=== Exercise goal ===
Go through the lines below and copy each one that holds the string "Viewport".

-- Opening Marker --

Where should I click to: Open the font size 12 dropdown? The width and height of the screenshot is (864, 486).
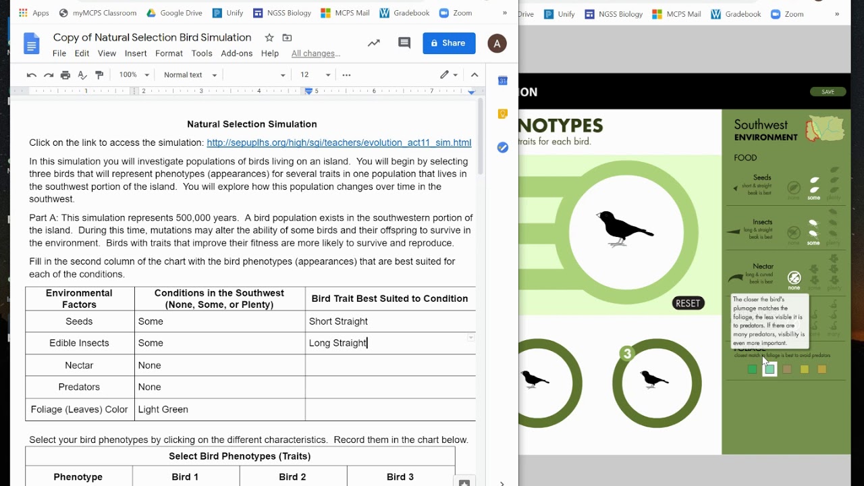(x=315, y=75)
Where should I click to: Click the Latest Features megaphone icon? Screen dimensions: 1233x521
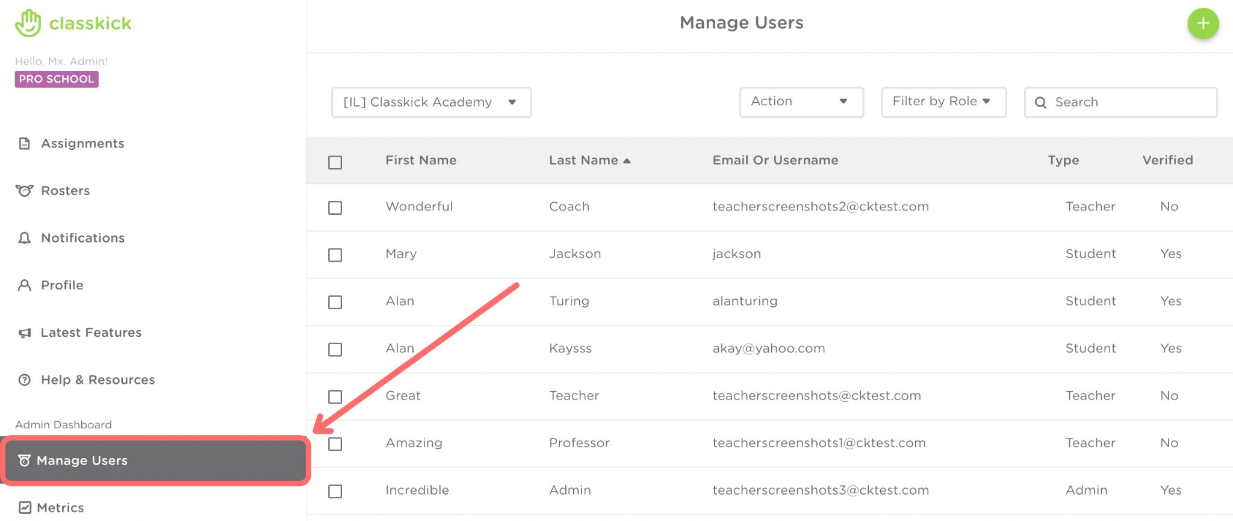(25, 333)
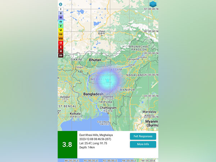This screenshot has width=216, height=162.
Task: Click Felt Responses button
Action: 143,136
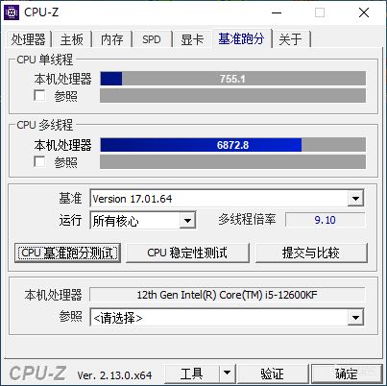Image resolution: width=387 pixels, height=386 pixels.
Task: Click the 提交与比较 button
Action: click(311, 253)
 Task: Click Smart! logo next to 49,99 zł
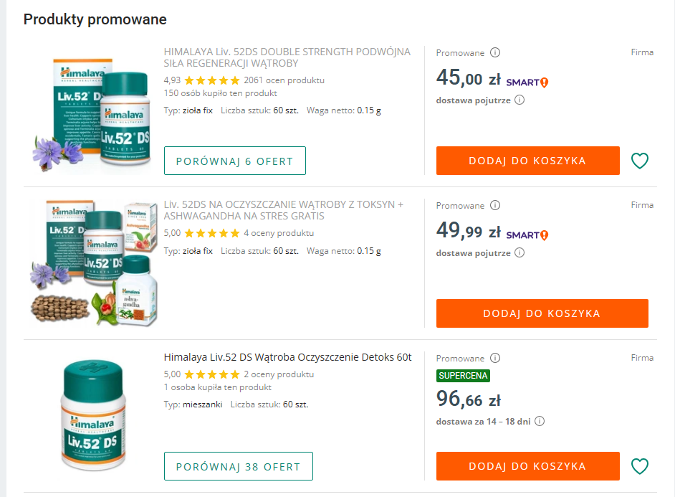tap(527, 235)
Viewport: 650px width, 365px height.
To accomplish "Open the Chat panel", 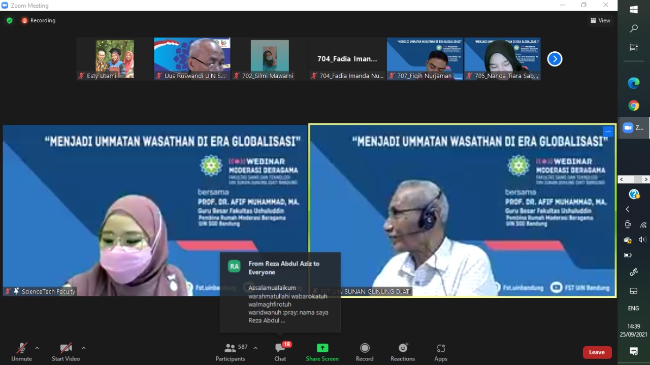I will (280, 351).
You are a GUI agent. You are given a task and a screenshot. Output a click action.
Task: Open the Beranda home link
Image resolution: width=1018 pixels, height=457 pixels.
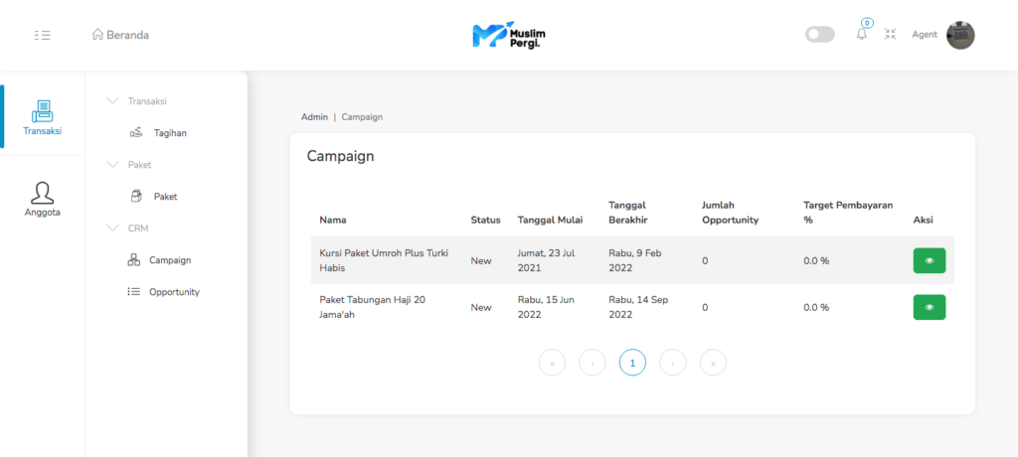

-- Closing Marker --
-- Opening Marker --

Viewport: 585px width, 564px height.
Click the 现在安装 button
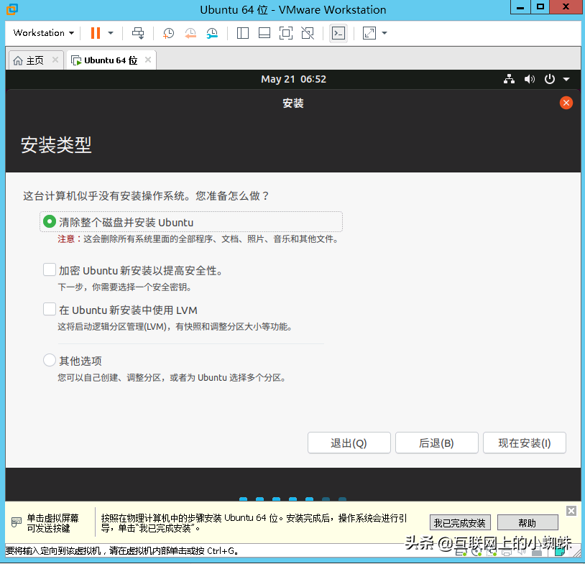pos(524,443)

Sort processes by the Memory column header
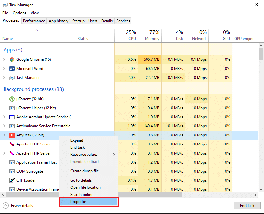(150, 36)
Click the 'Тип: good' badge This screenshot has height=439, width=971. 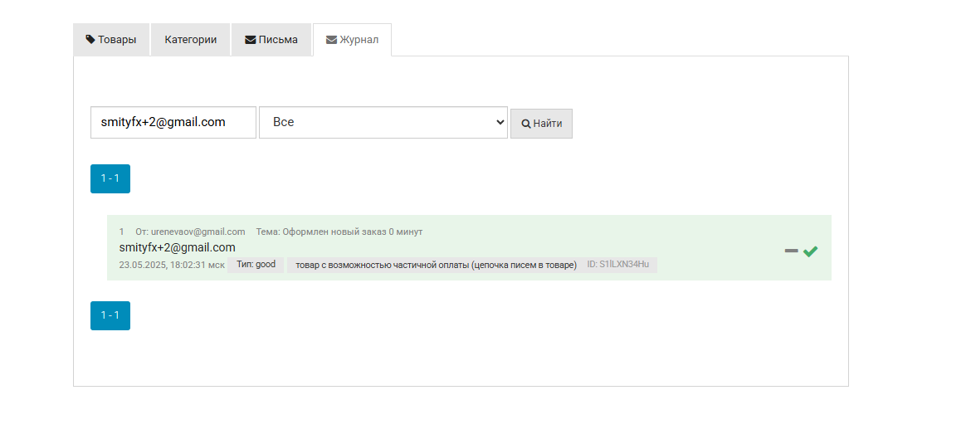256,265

-- Closing Marker --

=== Output below ===
Viewport: 650px width, 365px height.
Viewport: 585px width, 564px height.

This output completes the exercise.